Let’s step into GetSharedFunctionInfoForScript.

1.  MaybeHandle<SharedFunctionInfo> Compiler::GetSharedFunctionInfoForScript(
2.      Isolate* isolate, Handle<String> source,
3.      const Compiler::ScriptDetails& script_details,
4.   .................) {
5.  //omit.........................
6.  		{
7.      maybe_result = compilation_cache->LookupScript(
8.          source, script_details.name_obj, script_details.line_offset,
9.          script_details.column_offset, origin_options, isolate->native_context(),
10.          language_mode);
11.    }
12.    if (maybe_result.is_null()) {
13.      ParseInfo parse_info(isolate);
14.      // No cache entry found compile the script.
15.      NewScript(isolate, &parse_info, source, script_details, origin_options,
16.                natives);
17.      // Compile the function and add it to the isolate cache.
18.      if (origin_options.IsModule()) parse_info.set_module();
19.      parse_info.set_extension(extension);
20.      parse_info.set_eager(compile_options == ScriptCompiler::kEagerCompile);
21.      parse_info.set_language_mode(
22.          stricter_language_mode(parse_info.language_mode(), language_mode));
23.      maybe_result = CompileToplevel(&parse_info, isolate, &is_compiled_scope);
24.      Handle<SharedFunctionInfo> result;
25.      if (extension == nullptr && maybe_result.ToHandle(&result)) {
26.        DCHECK(is_compiled_scope.is_compiled());
27.        compilation_cache->PutScript(source, isolate->native_context(),
28.                                     language_mode, result);
29.      } else if (maybe_result.is_null() && natives != EXTENSION_CODE) {
30.        isolate->ReportPendingMessages();
31.      }
32.    }
33.    return maybe_result;
34.  }

Line 7 is looking up the compilation cache, that I mentioned in the last article.

Line 13, the parse_info is a wrapper for Parser, like the variable script_source mentioned upfront.
____
WHAT IS ASKED:
In the compiler code, name every method called on parse_info whose name begins with "set_". Use only the text to answer.
____
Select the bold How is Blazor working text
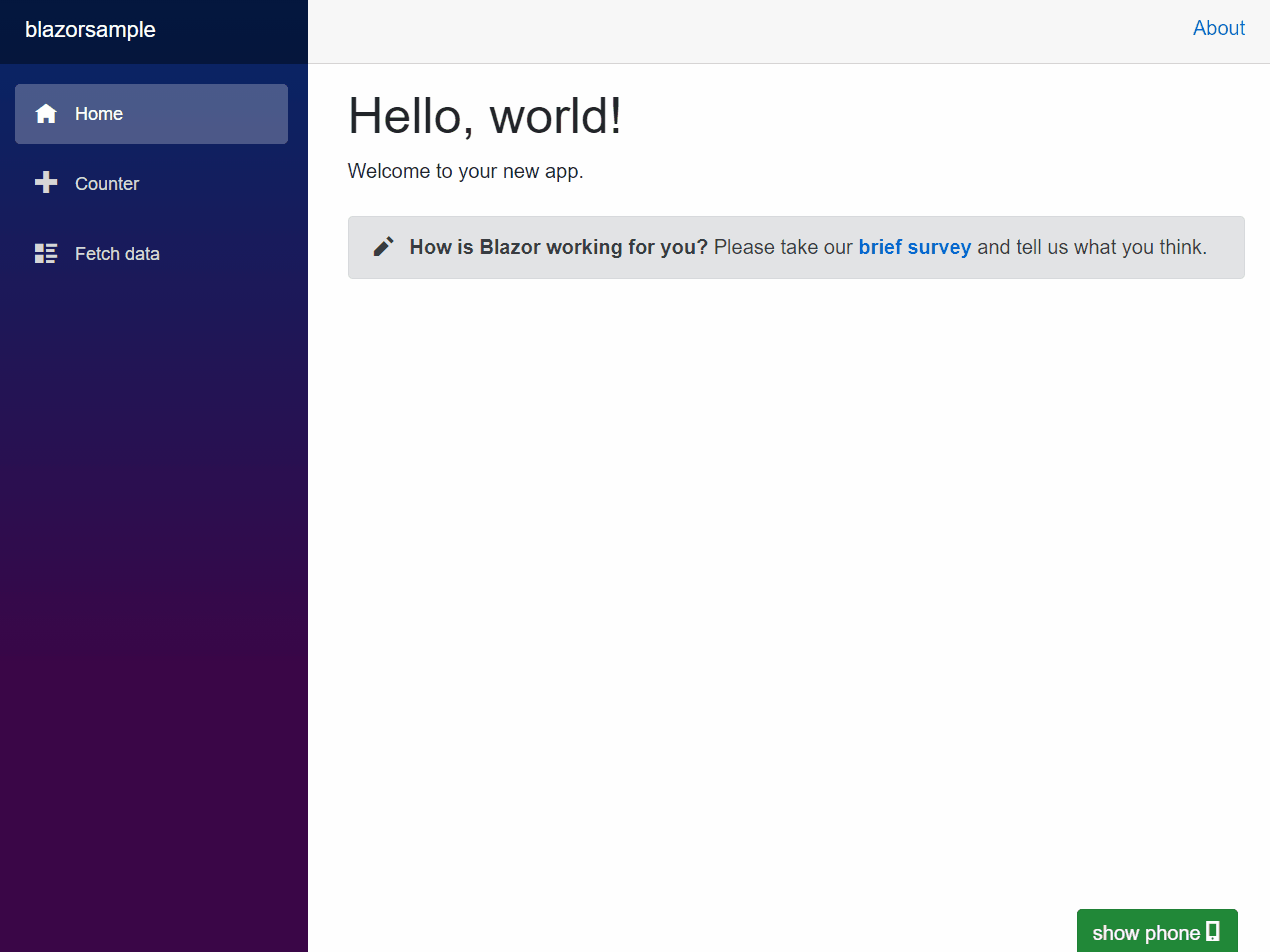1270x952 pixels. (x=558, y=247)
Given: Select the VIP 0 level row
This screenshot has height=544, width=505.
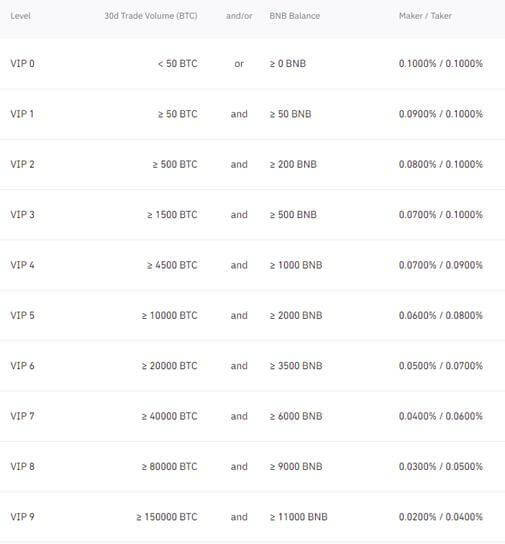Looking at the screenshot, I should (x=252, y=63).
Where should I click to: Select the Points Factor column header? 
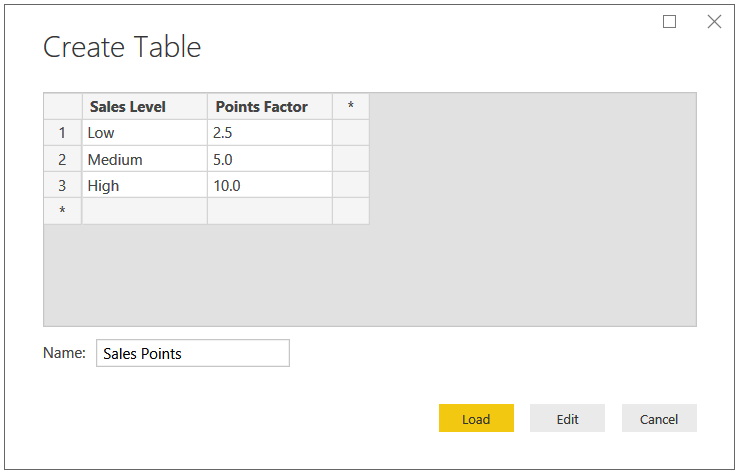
____
RESULT:
set_module, set_extension, set_eager, set_language_mode